◆ Given passage ◆
━━━━━━

Ex-Ex-Gay Minister Has Never Met an Ex-Gay
Autostraddle.com
Three years after resigning as the executive director of Exodus International’s Love in Action ministry, John Smid admitted that he’s gay. In a recent blog post, Smid reflected on his updated views on homosexuality. Taken at face value, his new beliefs — that homosexuality is about more than just behavior and that sexual orientation is intrinsic — are by no means subversive. But considering the 22 years Smid spent preaching that GAY = EVIL, the acknowledgement of these basic facts could pave the way for change in evangelical and conservative Christian communities.
Smid frames his post as a response to a reader’s question about whether or not Christians should expect their homosexual friends (because as everyone who’s ever listened to a famous bigot apologize for some homophobic remark and remind everyone that They Have Gay Friends! knows, we homosexuals are gluttons for punishment and just loooove having friends who don’t believe in our basic human dignity) to repent. Unlike many Christian leaders who think a lukewarm acceptance of homosexuality will do the trick, Smid says no, they shouldn’t repent.

━━━━━━

◆ Exercise requirements ◆
Continue the article about John Smid's changed views on homosexuality, starting after its last sentence.

◆ Source data ◆
━━━━━━

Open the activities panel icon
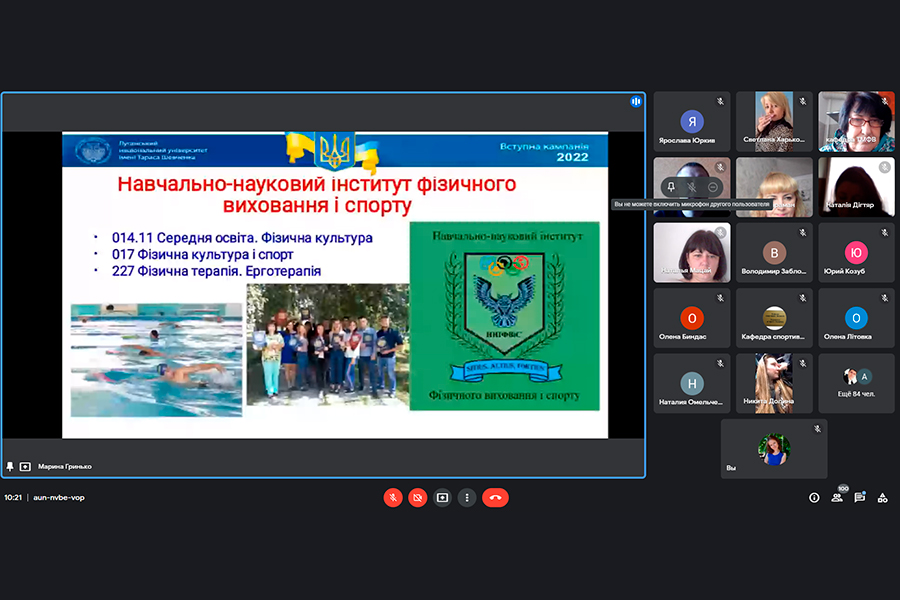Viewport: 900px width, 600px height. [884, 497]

━━━━━━

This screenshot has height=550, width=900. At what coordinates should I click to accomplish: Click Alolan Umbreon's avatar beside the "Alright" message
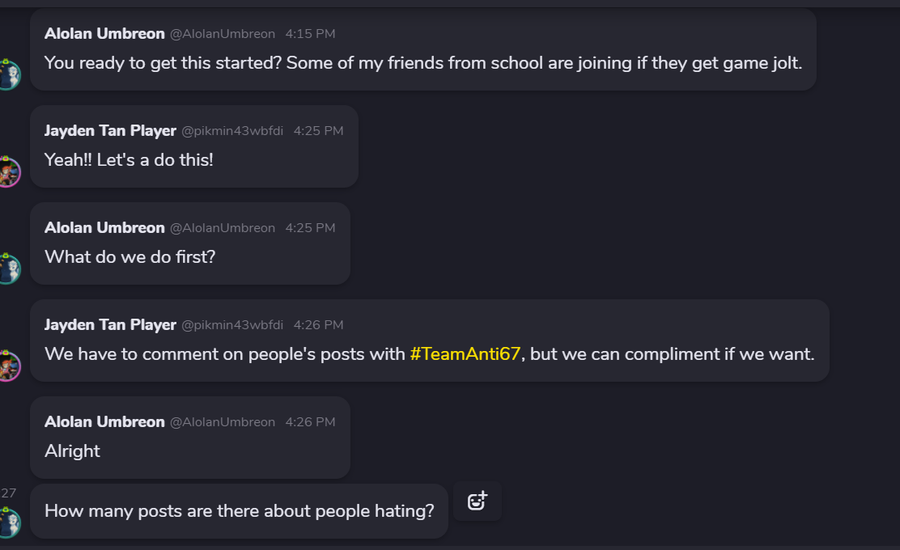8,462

━━━━━━

◆ Exercise result ◆
“So often people will say someone needs to “repent” from homosexuality. It is something that actually cannot be repented of! People are, or they are not, homosexual. It is an intrinsic part of their being or personally, my being. One cannot repent of something that is unchangeable.“
He understands that being gay isn’t just about having (fantastic) gay sex, it’s an identity that can be embraced or ignored but can’t be changed.
“I used to define homosexuality or heterosexuality in terms describing one’s behavior. I thought it made sense and through the years often wrote articles and talked from that perspective. Today, I understand why the gay community had such an issue with my writings. My perspective denied so many facets of the homosexual experience. I minimized a person’s life to just their sexuality but homosexuality is much more than sex.“
His most candid (and damning of ex-gay ministries) confession, which undermines the years he spent in Love in Action, is that ex-gay programs are a sham: ”I’ve never met a man who experienced a change from homosexual to heterosexual.”
As Ex-Gay Watch points out, Smid still has a ways to go. His somewhat clinical use of the word “homosexual” suggests that he’s still not completely at ease with his sexuality. Critics have accused him of not working hard enough to undo the harm he caused in his ministry.
The good news is that Smid admits that he doesn’t know all the answers.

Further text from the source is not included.